CD3 T cell engagers (TCEs) have gained significant clinical interest, with 9 approvals in the past decade. Advances in solid tumor-targeting TCEs, such as DLL3xCD3, GP100xCD3, and STEAP1xCD3, indicate the potential to overcome the challenges posed by solid tumor barriers. However, issues like cytokine release syndrome (CRS), low T cell infiltration, treatment resistance, and limited patient response continue to pose hurdles. To optimize efficacy and minimize adverse effects, CD3 TCEs need further development.
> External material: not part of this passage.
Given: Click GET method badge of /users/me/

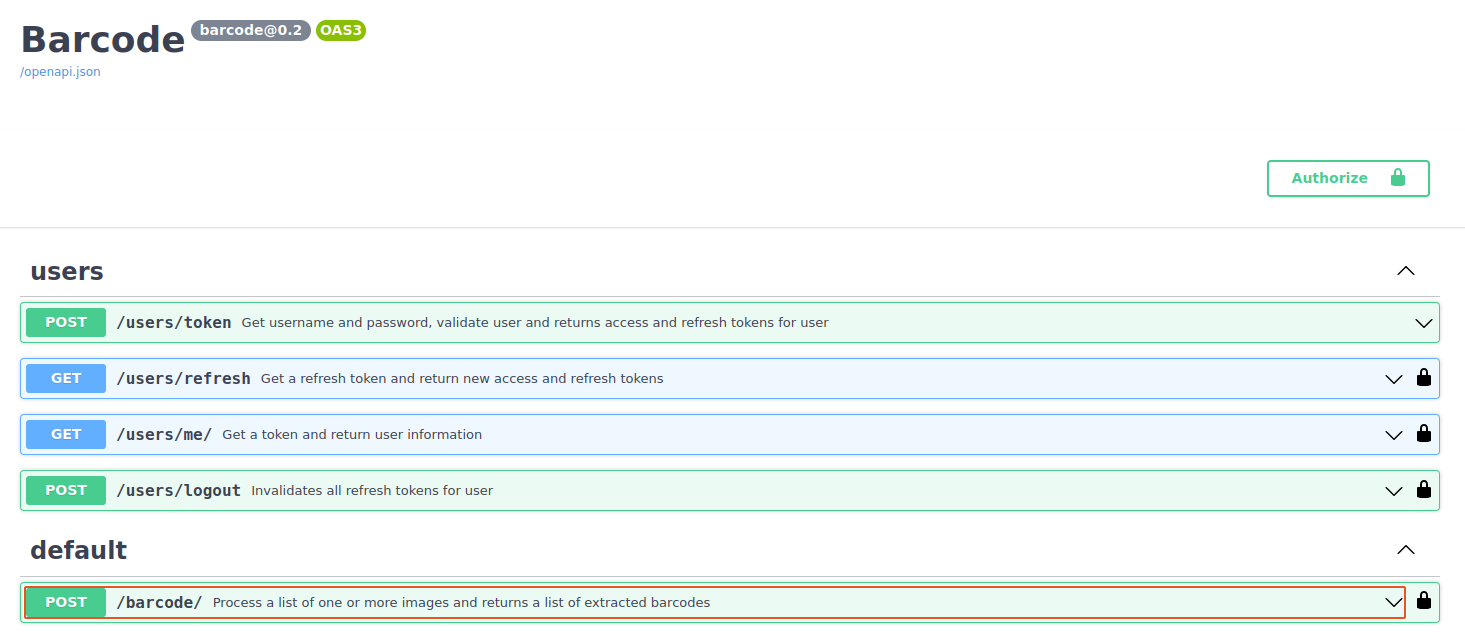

The inclusion of the co-stimulatory molecule 4-1BB, which promotes T cell proliferation and upregulates T cell survival genes expression and activation, in the design of trispecific TCE presents an attractive approach. CAR-T cell therapies suggest that combining 4-1BB signaling achieves more robust and durable anti-tumor responses. Therefore, we developed a tumor antigen -dependent CD3×4-1BB trispecific antibody (TriAb) platform by integrating 4-1BB nanobody generated from RenNanoTM mice to maximize T cell activation and sustain the T cell response.
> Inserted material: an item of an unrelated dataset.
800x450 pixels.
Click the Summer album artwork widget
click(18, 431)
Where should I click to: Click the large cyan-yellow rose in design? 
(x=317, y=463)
Compared with the canonical CD3 TCE, Our TriAb platform features a weaker binding activity to the CD3 receptor through steric hindrance, reducing safety risk relative to canonical CD3 TCEs. We validated the TriAb platform with three targets: Claudin18.2, DLL3 and CDH17. In vitro, TriAbs demonstrated robust antigen-dependent cytotoxic activity against tumor cell lines, surpassing bispecifc antibodies and benchmark counterparts in T cell activation and cytokine production. Importantly, TriAb did not induce cytotoxicity in tumor antigen-negative cells or non-specific cytokine release.
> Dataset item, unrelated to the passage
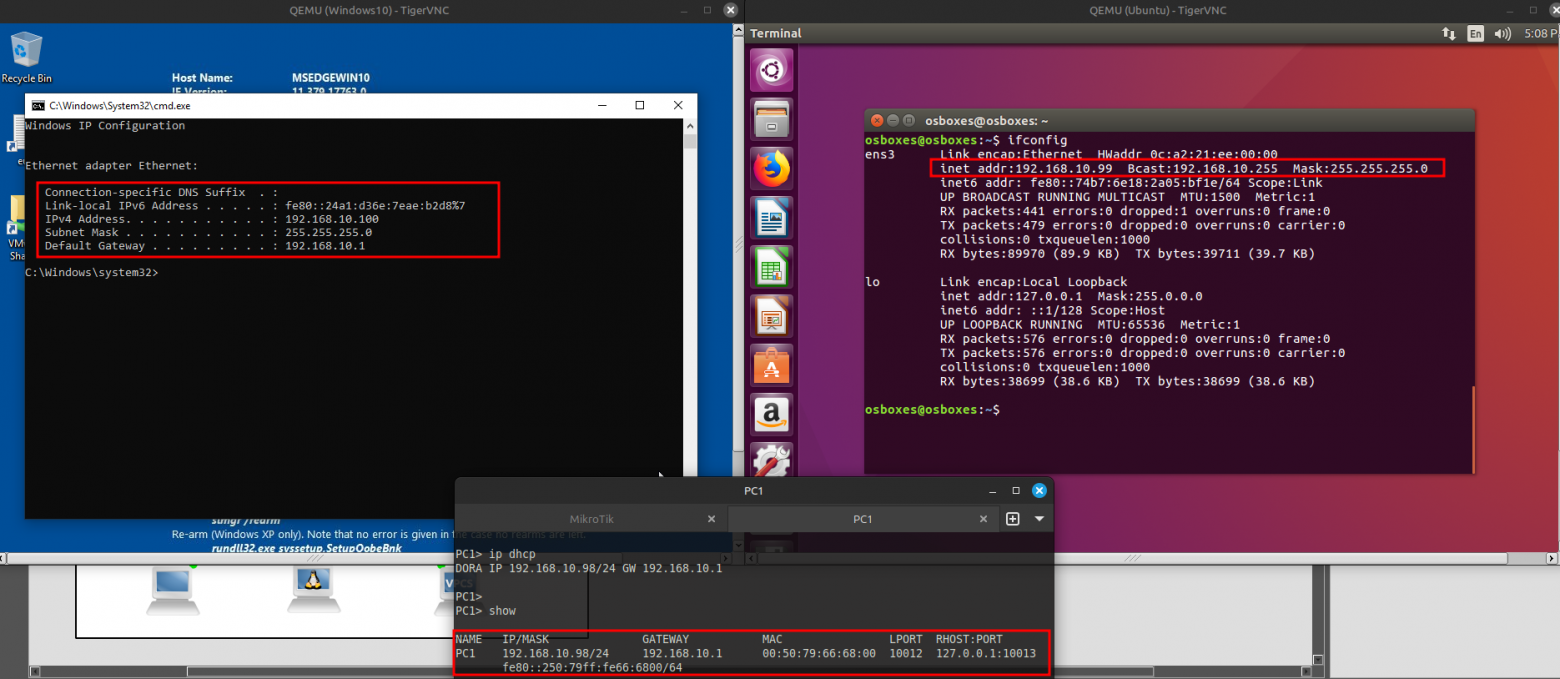The height and width of the screenshot is (679, 1560).
Task: Open LibreOffice Calc from the launcher
Action: (771, 266)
In xenograft model with established tumors, TriAbs showed significant tumor growth inhibition. Additionally, TriAbs exhibited an antibody-like PK profile in CD3ε×4-1BB humanized mice, supporting intermittent dosing in human. Taken together, these data indicate our TriAb platform holds promise as a next-generation therapeutic option for clinical development.